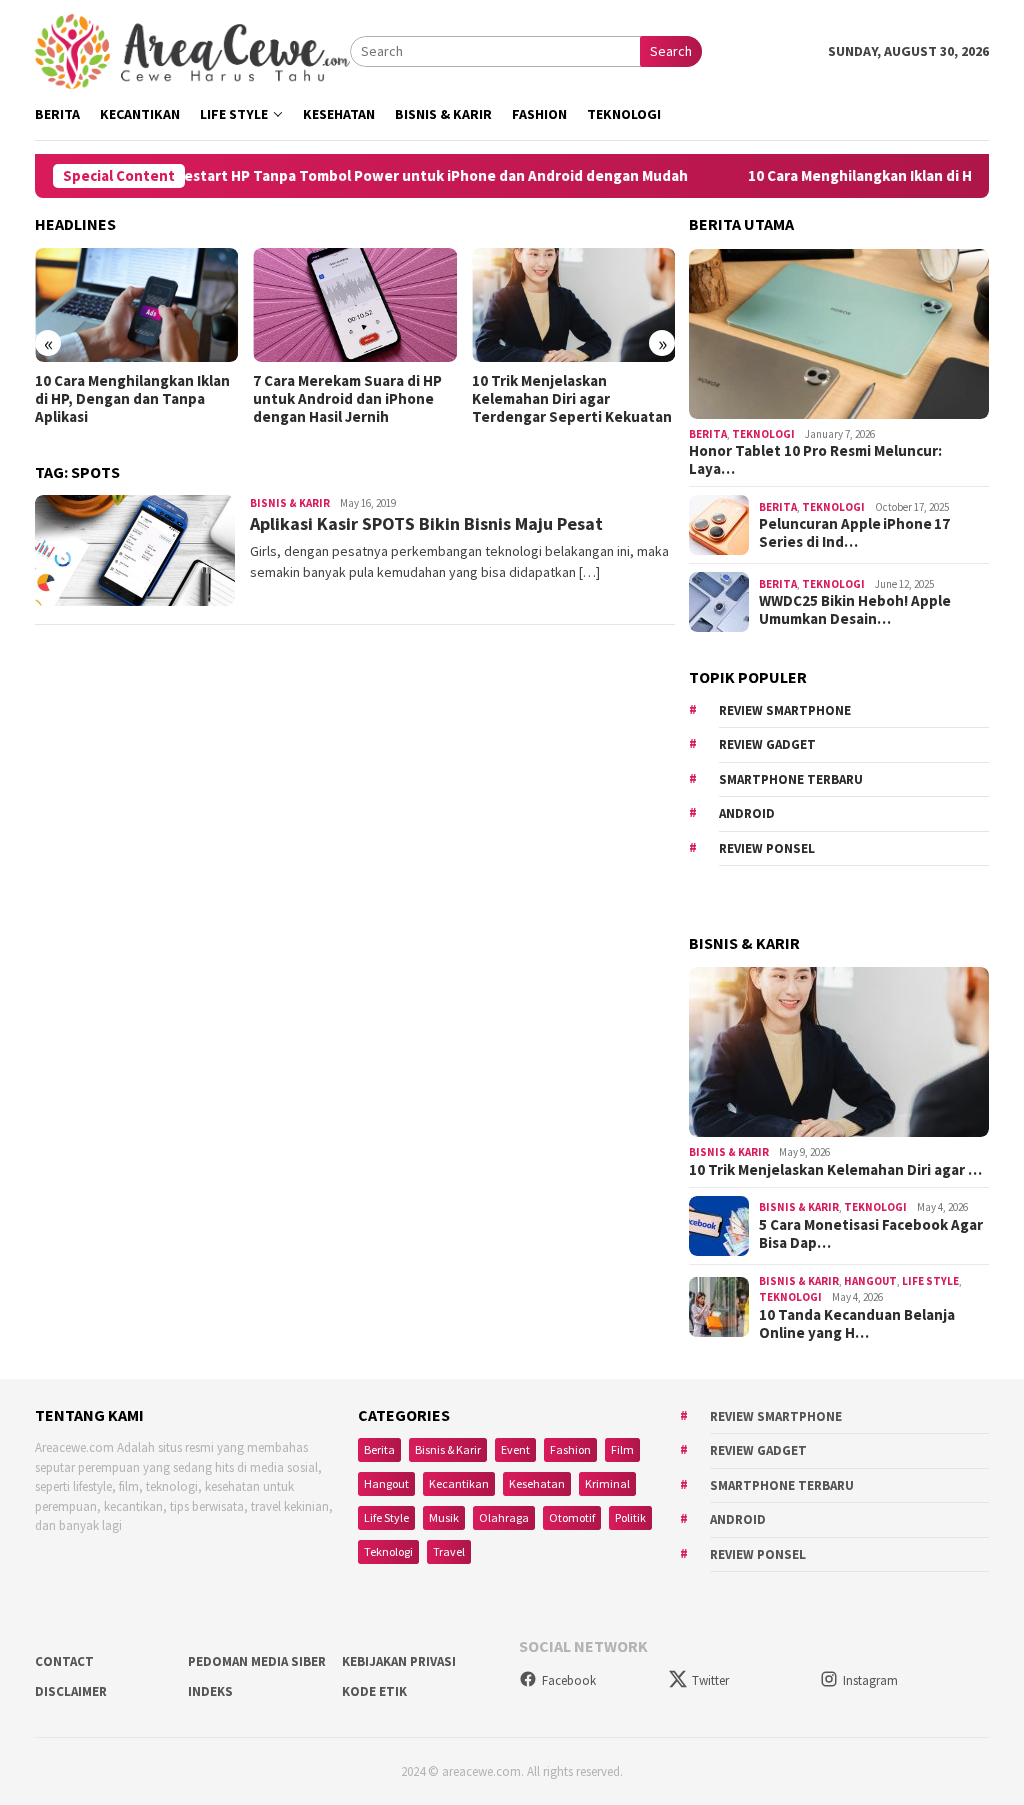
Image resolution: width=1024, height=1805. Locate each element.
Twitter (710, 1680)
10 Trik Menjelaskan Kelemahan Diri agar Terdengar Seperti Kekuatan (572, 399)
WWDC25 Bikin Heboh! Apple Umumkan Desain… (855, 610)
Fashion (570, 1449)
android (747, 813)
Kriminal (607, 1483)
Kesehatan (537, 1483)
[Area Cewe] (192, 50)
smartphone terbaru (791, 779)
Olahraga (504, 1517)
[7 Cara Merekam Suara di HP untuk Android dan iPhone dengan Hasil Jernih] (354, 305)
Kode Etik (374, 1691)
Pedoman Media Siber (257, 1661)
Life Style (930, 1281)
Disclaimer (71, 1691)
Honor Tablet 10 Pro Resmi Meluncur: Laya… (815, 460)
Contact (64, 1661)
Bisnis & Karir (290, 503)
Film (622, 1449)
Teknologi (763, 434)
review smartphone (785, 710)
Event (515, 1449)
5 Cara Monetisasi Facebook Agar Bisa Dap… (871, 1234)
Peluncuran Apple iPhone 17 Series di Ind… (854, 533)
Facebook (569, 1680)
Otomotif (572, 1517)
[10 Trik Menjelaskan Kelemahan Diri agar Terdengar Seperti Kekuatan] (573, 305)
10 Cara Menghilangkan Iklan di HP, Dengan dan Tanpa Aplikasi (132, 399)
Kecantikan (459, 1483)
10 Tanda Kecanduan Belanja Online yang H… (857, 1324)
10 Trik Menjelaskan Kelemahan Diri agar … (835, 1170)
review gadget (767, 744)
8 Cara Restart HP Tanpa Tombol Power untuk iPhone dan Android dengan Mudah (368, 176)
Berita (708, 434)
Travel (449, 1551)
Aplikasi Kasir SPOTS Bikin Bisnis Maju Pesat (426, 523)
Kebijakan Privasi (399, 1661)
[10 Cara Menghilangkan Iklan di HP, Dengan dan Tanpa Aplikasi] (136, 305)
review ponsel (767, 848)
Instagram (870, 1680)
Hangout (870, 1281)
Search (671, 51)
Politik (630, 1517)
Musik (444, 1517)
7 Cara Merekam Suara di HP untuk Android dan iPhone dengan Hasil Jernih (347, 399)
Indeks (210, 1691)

* * *

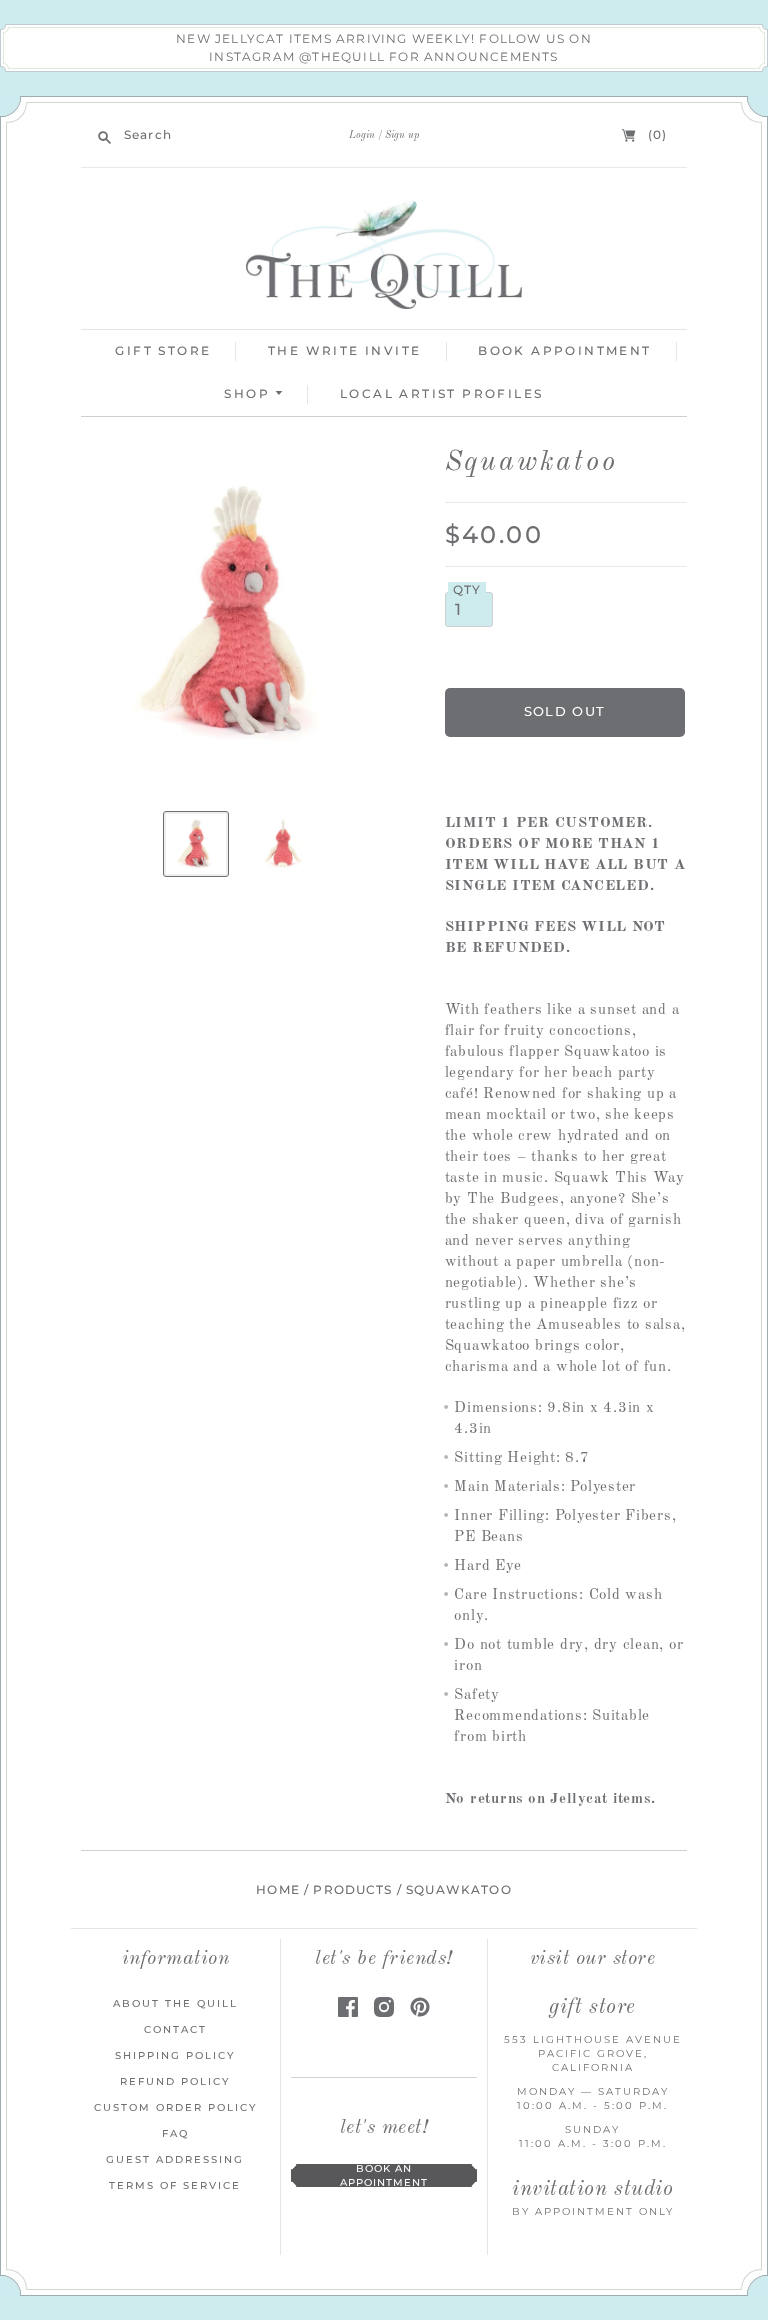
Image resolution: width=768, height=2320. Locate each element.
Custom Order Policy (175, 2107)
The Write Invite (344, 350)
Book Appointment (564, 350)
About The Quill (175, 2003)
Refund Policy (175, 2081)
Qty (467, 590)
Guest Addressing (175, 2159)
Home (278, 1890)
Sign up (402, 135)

---

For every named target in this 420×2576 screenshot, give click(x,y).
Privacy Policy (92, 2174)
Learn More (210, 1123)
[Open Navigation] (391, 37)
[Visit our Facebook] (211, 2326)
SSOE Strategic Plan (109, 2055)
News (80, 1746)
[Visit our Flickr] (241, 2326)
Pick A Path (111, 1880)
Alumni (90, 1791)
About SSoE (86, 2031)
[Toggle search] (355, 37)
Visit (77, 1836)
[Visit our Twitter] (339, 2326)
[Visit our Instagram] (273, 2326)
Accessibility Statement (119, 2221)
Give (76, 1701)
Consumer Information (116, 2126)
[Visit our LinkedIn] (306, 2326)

ACTION ITEM: Scan the entries for lines with the string "Facebook". Report only how many there are.

EXERCISE RESPONSE: 3